Progressivamente la giovane donna acquisisce sempre più controllo della propria corporeità, e tutto ciò da una parte fa proseguire la fase idilliaca ma dall'altra alimenta il timore di Bob: che cosa succederà quando la patner sarà di nuovo autonoma? sarà ancora innamorata? e se ora è innamorata, lo è davvero per passione, o l'amore che lei prova è soltanto strumentale, una stampella temporanea di appoggio. Il timore diventa tormento, soprattutto quando Bob scopre una ex relazione tre lei e il top manager. La sua è una disperazione incontenibile, analizzata a tutto campo: geloso della donna che accudisce;  rancoroso verso i colleghi che in qualche modo sono invidiosi della sua nuova relazione, soprattutto quella stessa collega che lo aveva minacciato di denunciarlo per molestie; sospettoso che lo psicologo del lavoro stia per intuire che sia stato proprio lui l’artefice del crimine; colpevole, poi, per essere in fondo lui stesso la causa di una relazione d’amore falsata, basata esclusivamente sull’accudimento e non su un effettivo slancio erotico, Bob Maconel  inizia a precipitare sempre più nella propria follia, e si ritrova nuovamente nello stesso punto, all’inizio della vicenda, con una pistola in mano, in atto di sparare ai colleghi… ma stavolta non siamo più nel cervello di Bob, nei suoi sogni o nelle aspettative del pubblico, così come si è svolto il film, visto finora; siamo ributtati nella realtà, Bob stesso ne prende coscienza, e sentendosi oramai schiacciato da questa realtà, immutabile se non nel sogno, non può far altro che dirigere la pistola verso di sé.

+--

Le tue istruzioni:
Stabilisci se ciascuna affermazione concorda con il testo citato, rispondendo sì o no e riportando tra virgolette le parole decisive del testo: (a) una collega aveva minacciato di denunciare Bob per molestie; (b) la relazione tra Bob e la donna si fonda su un autentico slancio erotico; (c) Bob sospetta che lo psicologo del lavoro stia per capire che il crimine è opera sua. I dati riportati qui sotto non servono a nulla in questo esercizio.

Insieme di dati:
+--

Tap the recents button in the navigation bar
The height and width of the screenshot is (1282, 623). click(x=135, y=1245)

+--

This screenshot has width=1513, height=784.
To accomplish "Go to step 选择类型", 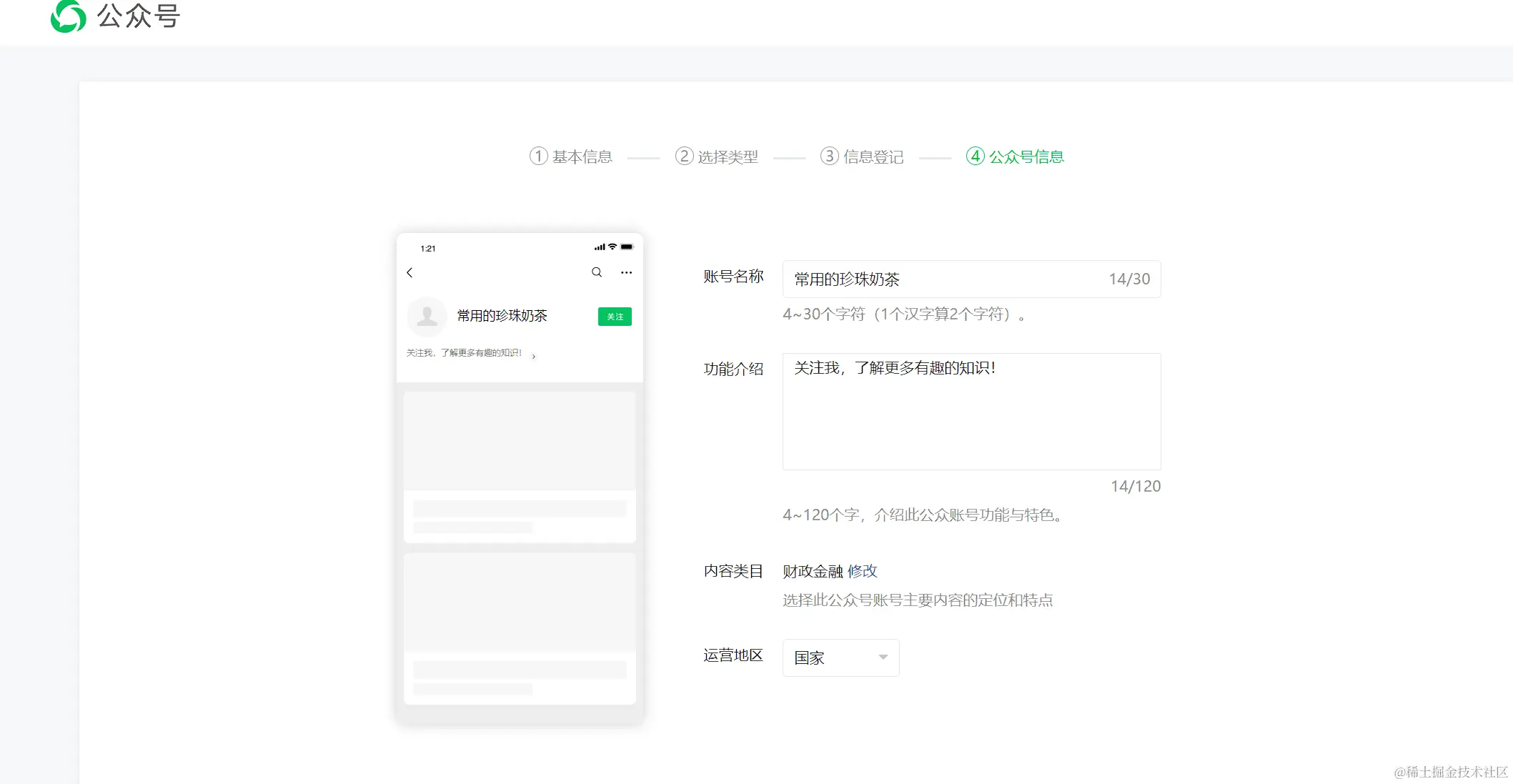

+--

Svolgimento:
(a) Sì: "quella stessa collega che lo aveva minacciato di denunciarlo per molestie".
(b) No: "basata esclusivamente sull’accudimento e non su un effettivo slancio erotico".
(c) Sì: "sospettoso che lo psicologo del lavoro stia per intuire che sia stato proprio lui l’artefice del crimine".